AS BEARLA: Mo Ghrá Thú translates simply as 'My Love' or 'I love you' or 'You are My Love'.

 

COMHRÁ:

SEÁN
Desire, that is what the picture is all about. Desire, intoxication. I was thinking about the whole mixture of desire and the need for happiness and for wholeness, which is indeed denied in today's world. It's sold to us through the potential for finding a partner. There is the whole industry of sex and selling and trying to find somebody.

The couple are seen through a bottle. In a way, they are imprisoned in it. But they are not. There is human freedom there always. I wouldn't put drink down. I like intoxication. I'm fond of drink. But it's potentially very destructive.

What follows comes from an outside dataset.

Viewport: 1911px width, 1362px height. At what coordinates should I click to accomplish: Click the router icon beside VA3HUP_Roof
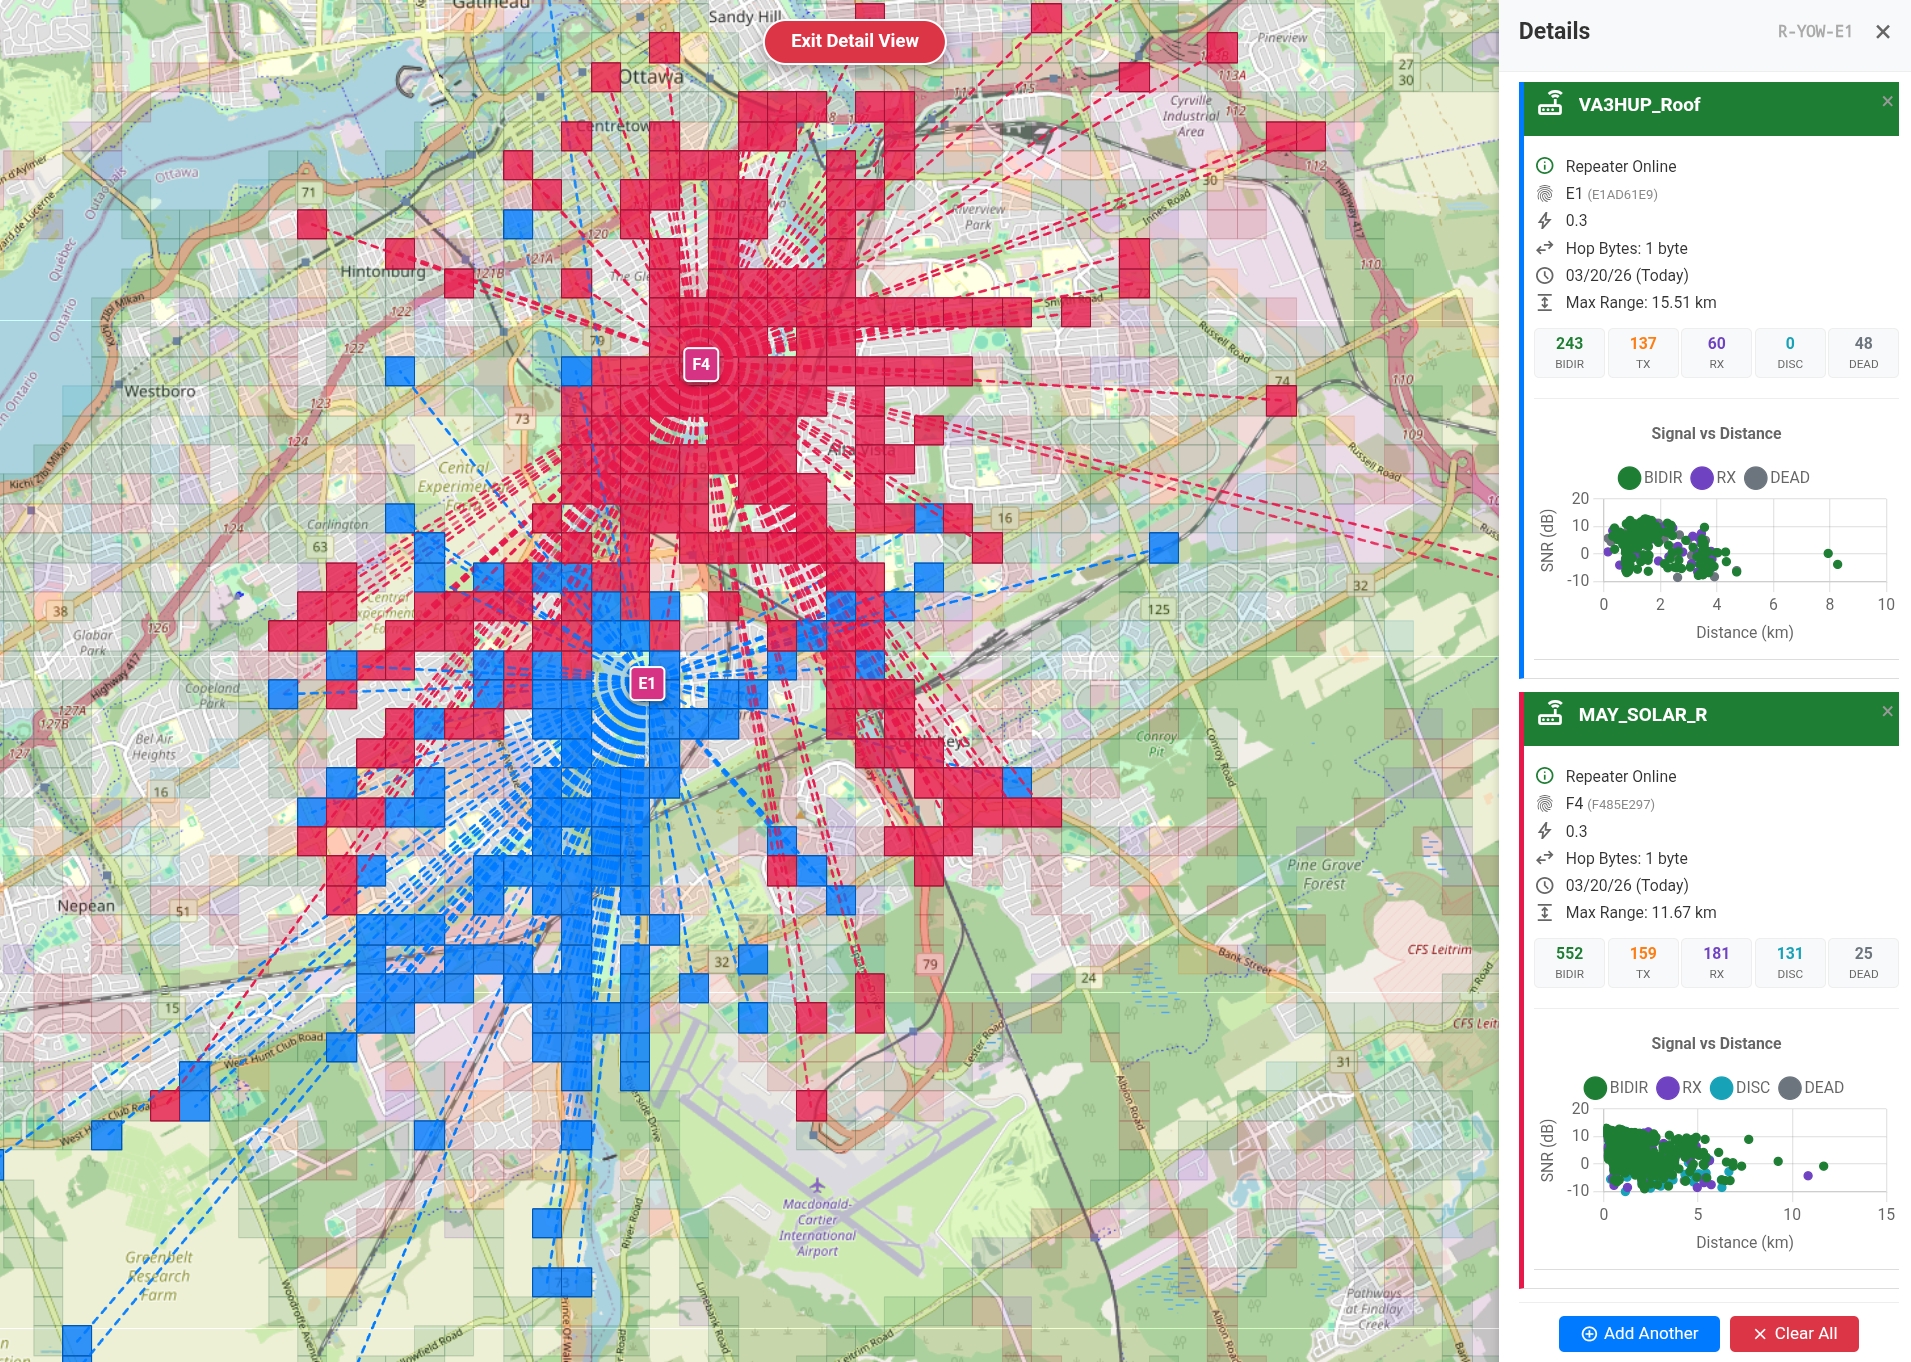pyautogui.click(x=1550, y=104)
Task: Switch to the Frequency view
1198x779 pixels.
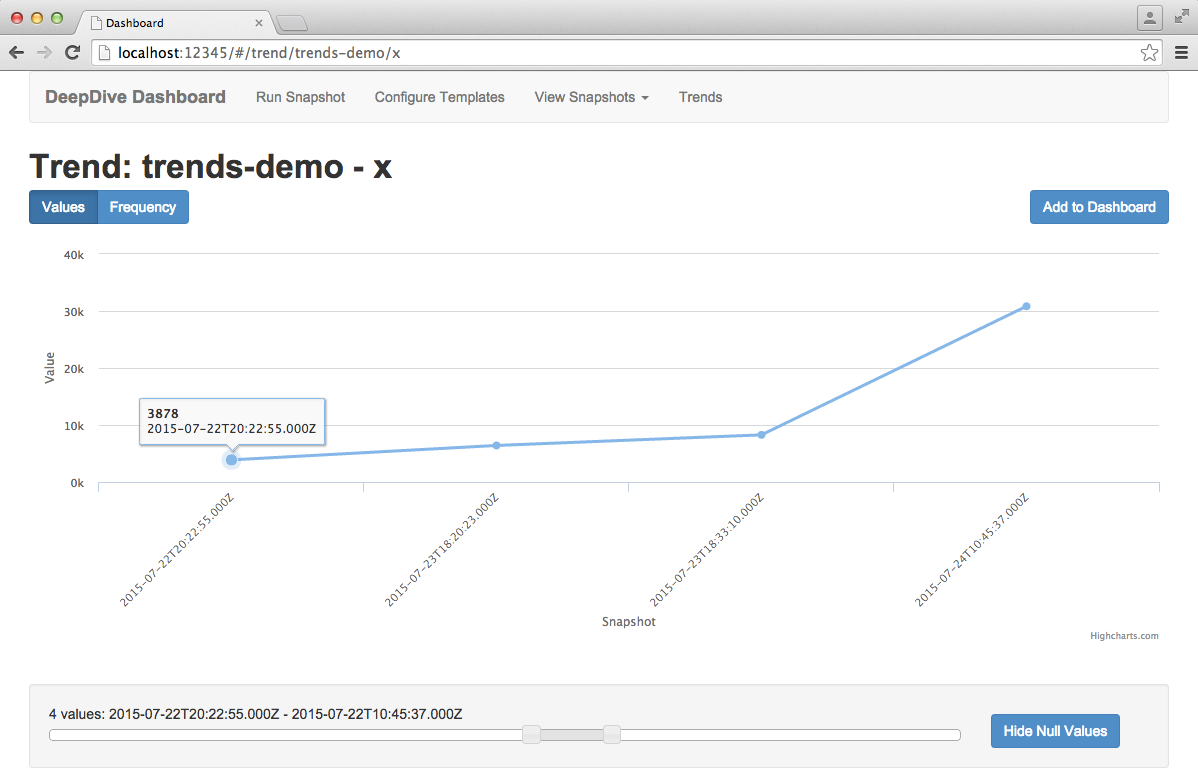Action: click(143, 207)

The picture is about my own conflicts. I feel that need for dis-inhibition. And at the same time it's terribly destructive. There are these 2 blue flashing lights reflected in it, the two Xs on the bottle, which now I've just realised are 2 big kisses. I love kissing.
And I love Brendan Behan. He was a terrible drinker. I am reminded, looking at the blue lights, of a quote of his. He once said he couldn't imagine a situation that couldn't be made worse by the arrival of the police.

GABRIEL
One of the tragedies of the so-called Irish language revival is that it has been de-sexualised. So that children can go through school, and they will learn that blackboard is Clár Dubh, but their own bodies, they can't name certain parts. They don't know Irish for a penis. They don't know the Irish for a vagina. Now there are a many words in Irish for penis: Bod, slat. There are many words in Irish for penis and there are many words in Irish for vagina.

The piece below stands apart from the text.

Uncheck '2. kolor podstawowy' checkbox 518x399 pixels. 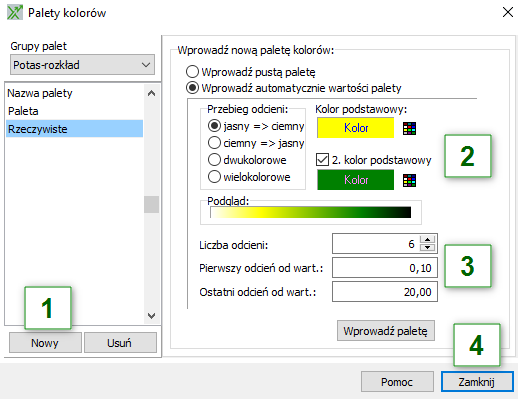pos(322,160)
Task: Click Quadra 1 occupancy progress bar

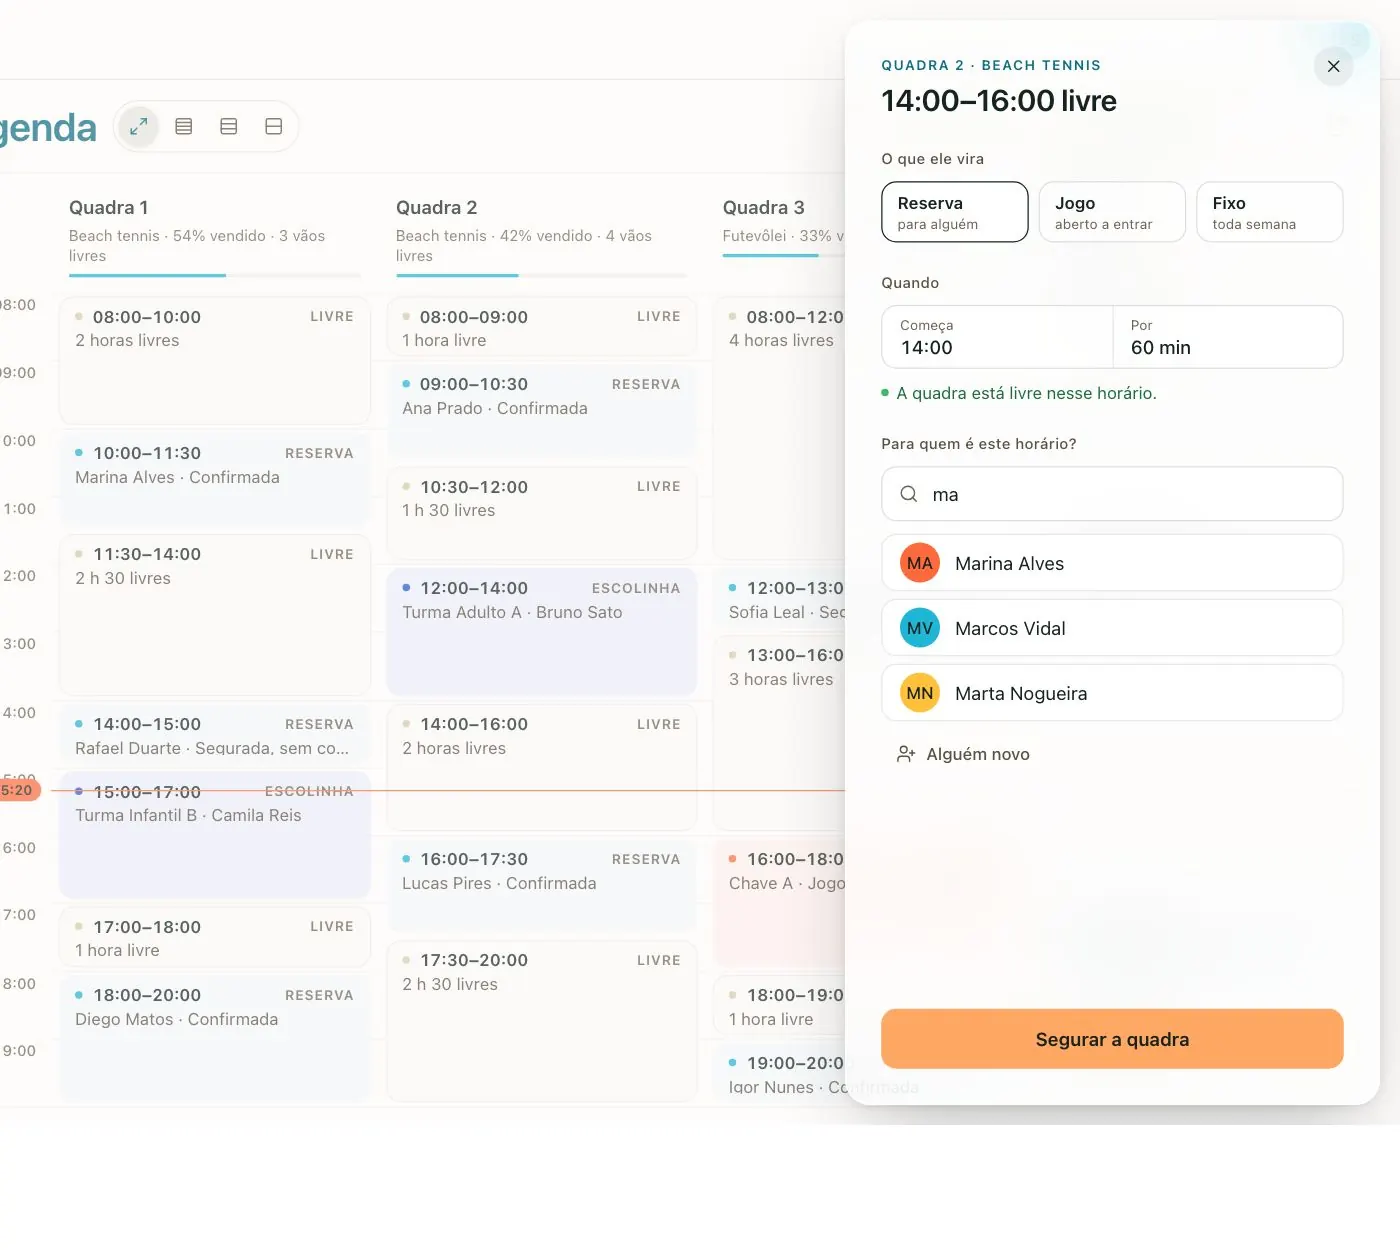Action: point(215,275)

If you asked a native Irish speaker today, a girl, 'you are making love, and you want to encourage your partner, what would you say?'
An Irish speaker was asked this recently and she said, 'If I were making love and I wanted to encourage my partner, I would say, Chúm isteach.' That's beautiful.

SEÁN
Part of the imprisonment of the human spirit is to de-sexualise them. Make them guilty. That's what we've had, racially. What the English did consciously, and what the Roman church did in ignorance. I believe in the Reichian thing that people need to be liberated sexually in order to be full human beings. I think the way to mess people up is to confuse them and make them feel bad. And make them struggle, and pay money for the things that they deserve as human beings.

GABRIEL
Wilhelm Reich ended up in a lunatic asylum, of course.

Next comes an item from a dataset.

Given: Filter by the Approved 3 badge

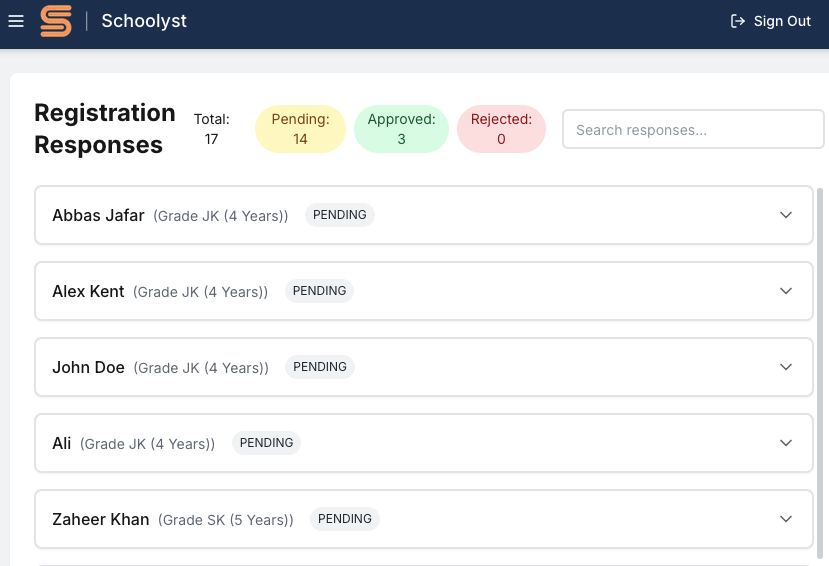Looking at the screenshot, I should [x=401, y=129].
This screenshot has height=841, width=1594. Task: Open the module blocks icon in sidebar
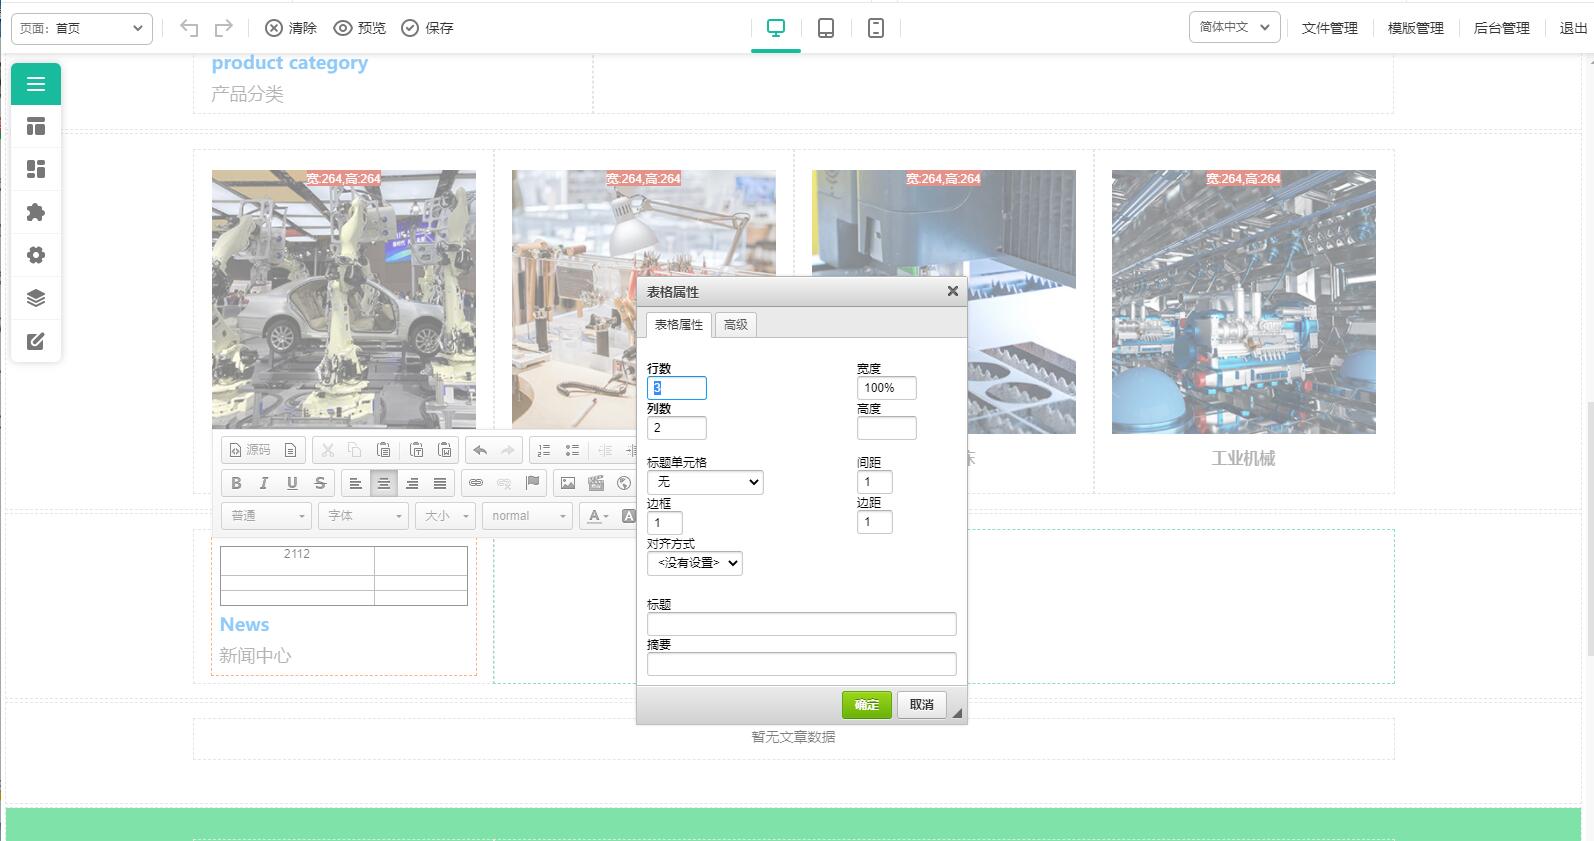[36, 169]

Ireland itself is feminine. Éire is feminine, an Ghaeilge is feminine, an ghealach, the moon, is feminine. But also an ghrian is also feminine, you might expect that to be masculine. I actually delight in speaking a language that has genders. One of the impoverishments of English is that one of the only times you might refer to 'she ' is maybe a ship or something.

SEÁN
It's interesting that in English generally they only apply gender to machines or objects of use.

RUÁN
So, you are suggesting that what is going on here is that the Kiss, the moment of engagement, is something deeply rooted in the Irish language.

GABRIEL
When Pearse talked about Mise Éire, is sine mé ná an Cailleach Beara. I am Ireland, Older than the old Hag of Bare. He was talking about the incredible versatility of the goddess ideal in the psyche, because she is mother. She is Virgin. She is Whore. And she is Hag. You mentioned Joseph Campbell earlier: These are universal myths of the feminine, and it seems that we need them constantly. There is something terribly alive and erotic in the landscape itself. Just as you have the Shiva Lingam and the Yeoni to represent the Phallus. The Phallic and the Yeoni, the vagina, are parts of the Irish landscape as well. Many a time they were rubbed. I've rubbed Shiva Lingam's in India as well. Also, of course the Sheila na Gig.

RUÁN
It's the eternal beauty, isn't it? In that picture is that moment we all lust for, that we all long for.

SEÁN
But in that picture unfortunately it's lost in the haze of drink.

GABRIEL
When we say, Mo Ghrá Thú, it very often happens when a language goes into decline that one of the last things to die in that language is terms of intimacy. Irish is very rich in terms of intimacy. My mother who didn't speak Irish used always say, Ah Báinín. Come here Báinín. She had this little Gaelic term of affection.

I remember when I first went to the Gaeltacht, I said, look if I'm going to be courting lassies give me a good Irish phrase so that I can make this lassie swoon. So this man said to me, I don't know if he was having me on or not, but he said, 'Say this to her, Thabarfainn fuil mo chroí duit', - I'd give you the blood of my heart.